Data to process section start
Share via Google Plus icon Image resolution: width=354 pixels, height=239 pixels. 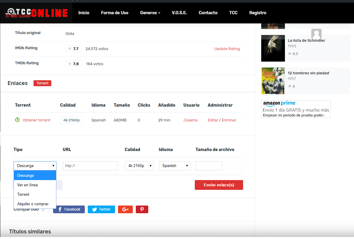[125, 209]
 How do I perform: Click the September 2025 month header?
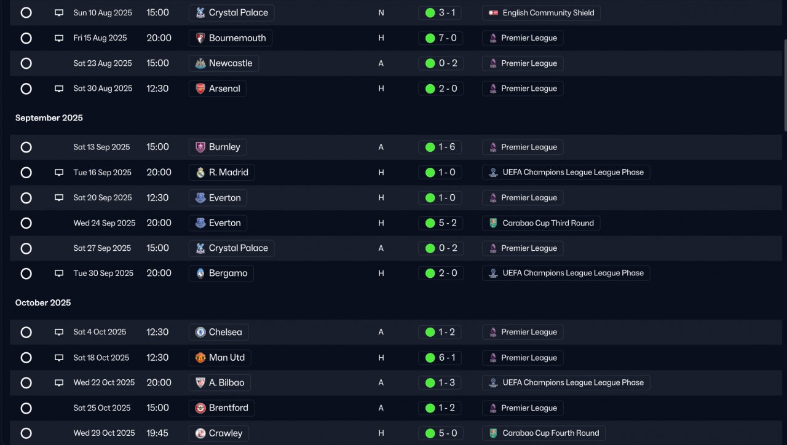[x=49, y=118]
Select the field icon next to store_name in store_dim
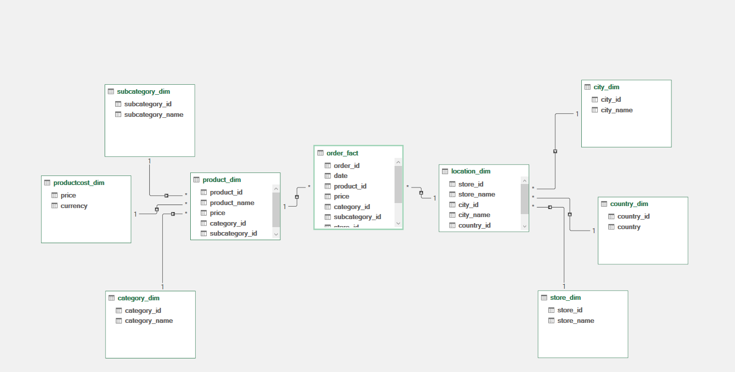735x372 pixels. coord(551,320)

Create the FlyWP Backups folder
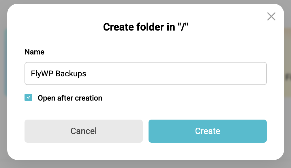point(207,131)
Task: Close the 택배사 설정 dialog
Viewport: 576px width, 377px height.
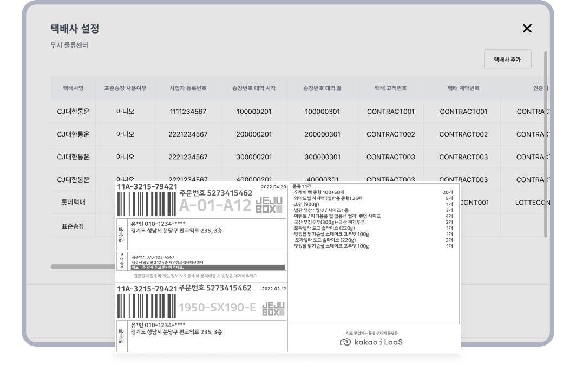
Data to process section end
Data to process section start
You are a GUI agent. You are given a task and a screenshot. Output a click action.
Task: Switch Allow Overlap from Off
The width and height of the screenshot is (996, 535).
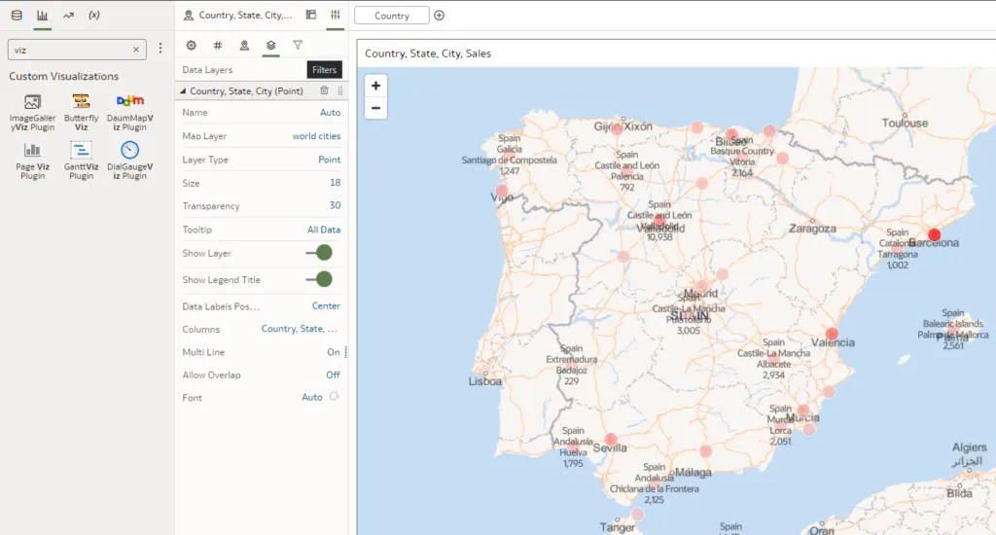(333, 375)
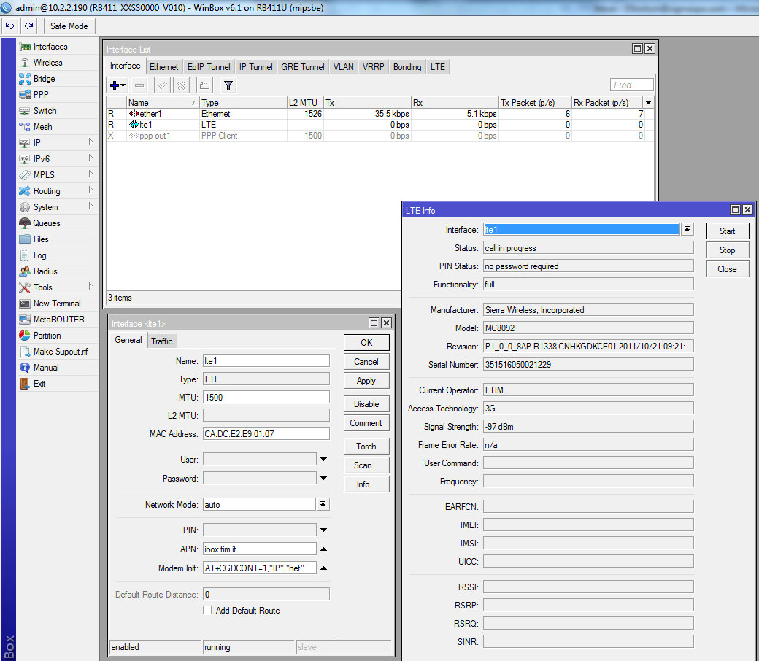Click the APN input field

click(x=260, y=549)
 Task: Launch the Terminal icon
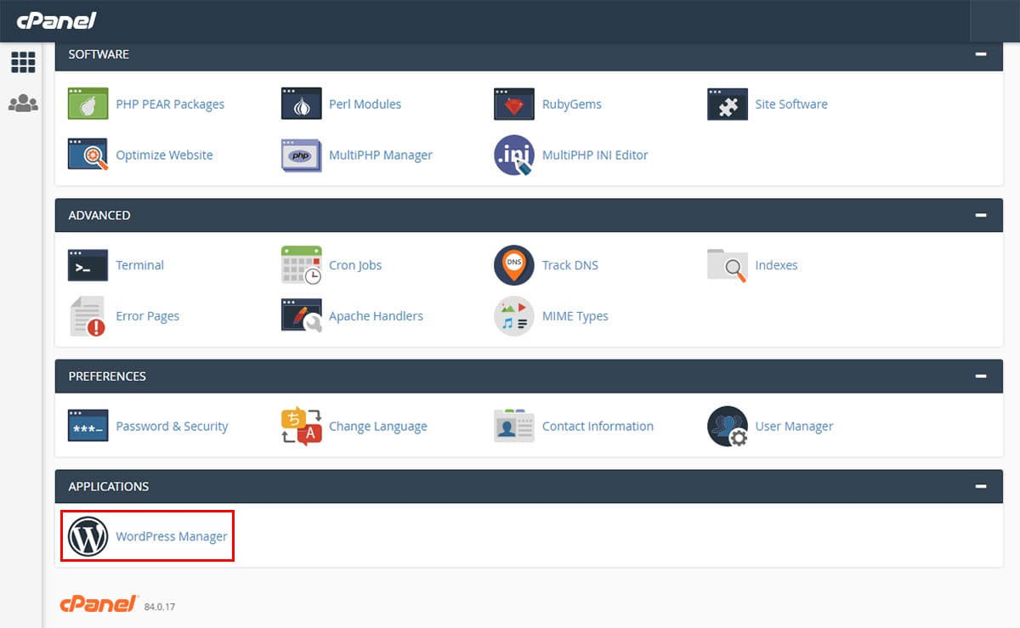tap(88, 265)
Data to process section end
**Work order**. Look back at the data above, then output exactly the lines from the line holding "Select the field" up to and including the line holding "Viewport: 576px width, 377px height.". Leave out the pictures.

**Response**.
Select the field icon next to store_name in store_dim
735x372 pixels. coord(551,320)

Create the FlyWP Backups folder
point(207,131)
Task: Close the 택배사 설정 dialog
Viewport: 576px width, 377px height.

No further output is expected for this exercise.